Her Family think she was attacked by a vampire hunter (because, obviously, unicorns don't exist), and they're shocked she survived. They're even more shocked when Pearl discovers she can now withstand the sun. But they quickly find a way to make use of her new talent. The Vampire King of New England has chosen Pearl's Family to host his feast. If Pearl enrolls in high school, she can make lots of human friends and lure them to the king's feast -- as the entrees.
The only problem? Pearl's starting to feel the twinges of a conscience. How can she serve up her new friends -- especially the cute guy who makes her fangs ache -- to be slaughtered? Then again, she's definitely dead if she lets down her Family. What's a sunlight-loving vamp to do?
Pearl's family is as dysfunctional as any other, though not in the same way. She comes from a prestigious line of vampires, and with her Fealty Ceremony approaching, it's almost time for her to truly become one of them. But in a visit to her regular haunt -- the neck of a boy who works at the Dairy Hut -- she's attacked by a unicorn, staked with its horn, and left with a nasty ache and burdensome case of humanity.

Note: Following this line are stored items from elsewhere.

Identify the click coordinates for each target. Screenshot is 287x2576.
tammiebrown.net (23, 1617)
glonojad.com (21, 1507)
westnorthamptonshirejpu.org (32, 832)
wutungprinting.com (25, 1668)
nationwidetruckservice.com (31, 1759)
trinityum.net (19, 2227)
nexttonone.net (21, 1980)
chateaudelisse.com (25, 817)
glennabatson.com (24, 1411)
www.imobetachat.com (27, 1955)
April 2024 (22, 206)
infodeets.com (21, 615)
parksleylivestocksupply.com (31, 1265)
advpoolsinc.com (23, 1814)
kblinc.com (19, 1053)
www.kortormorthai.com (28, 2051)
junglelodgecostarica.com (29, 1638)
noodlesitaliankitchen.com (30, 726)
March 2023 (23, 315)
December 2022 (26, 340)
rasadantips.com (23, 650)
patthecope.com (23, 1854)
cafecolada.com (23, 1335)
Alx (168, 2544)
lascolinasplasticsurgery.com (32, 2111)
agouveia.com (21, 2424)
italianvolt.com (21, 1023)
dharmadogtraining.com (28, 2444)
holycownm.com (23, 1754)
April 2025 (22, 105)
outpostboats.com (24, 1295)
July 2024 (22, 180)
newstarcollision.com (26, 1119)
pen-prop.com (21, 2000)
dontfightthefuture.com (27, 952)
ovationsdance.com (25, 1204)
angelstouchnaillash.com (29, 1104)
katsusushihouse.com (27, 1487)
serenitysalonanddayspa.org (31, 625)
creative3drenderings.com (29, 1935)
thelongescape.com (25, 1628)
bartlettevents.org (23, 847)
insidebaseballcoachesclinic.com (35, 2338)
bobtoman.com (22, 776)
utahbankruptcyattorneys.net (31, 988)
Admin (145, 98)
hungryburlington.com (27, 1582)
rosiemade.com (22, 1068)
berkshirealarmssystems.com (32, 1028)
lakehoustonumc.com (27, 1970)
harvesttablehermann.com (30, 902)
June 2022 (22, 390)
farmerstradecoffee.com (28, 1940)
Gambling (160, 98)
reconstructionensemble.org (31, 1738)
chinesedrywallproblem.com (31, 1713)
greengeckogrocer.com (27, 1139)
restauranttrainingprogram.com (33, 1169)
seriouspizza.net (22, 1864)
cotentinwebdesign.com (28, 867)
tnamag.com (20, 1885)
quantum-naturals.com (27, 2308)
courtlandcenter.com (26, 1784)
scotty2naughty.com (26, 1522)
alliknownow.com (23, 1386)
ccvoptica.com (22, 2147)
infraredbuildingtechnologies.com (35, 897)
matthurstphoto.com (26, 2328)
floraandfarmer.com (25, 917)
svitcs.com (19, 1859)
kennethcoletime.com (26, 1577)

The major appeal of Drink, Slay, Love, I guess, was supposed to be the humour. Though what was surprising was the genuine and interesting plot. After the brush with a unicorn, Pearl finds herself with a conscious, reflection, and a cured allergy to sunlight. Her parents send her out into the real, daytime world to lure in meals, which is getting harder as she stops thinking of people as meals and starts thinking of people as people.
Though, the tone of the humour was inconsistent. The parody title; a vampire with a surname meaning blood in French; and an opening scene in which Pearl's boyfriend is making smarmy, over-the-top declarations of love and admiration and comparing her breath to industrial strength air freshener. It all hinted towards a kind of ridiculous humor, a la Beauty Queens, but it lost that mood fairly early on and attempts to bring it back felt awkward.
The typical brand of humour, however, is one I feel like I grew out of. And instead of evoking a kind of nostalgia, it was mostly exasperating. It came in stereotypes and in dialogue that smells of people trying too hard to be liked on the internet (speaking about epicness or punctuating each. word. with. a period. for emphasis or just anything Matt or Zeke said). It was kind of juvenille(?) for my taste, but I had fun with the plot at least.
Overall, Drink, Slay, Love was a pleasantly silly vampire story for fans of younger YA. I felt as though by having outgrown some of the humour I was missing out on some of what the book had to offer. But the plot was interesting, and I may try her earlier fantasy novel Ice.
I give Drink, Slay, Love a 3 out of 5.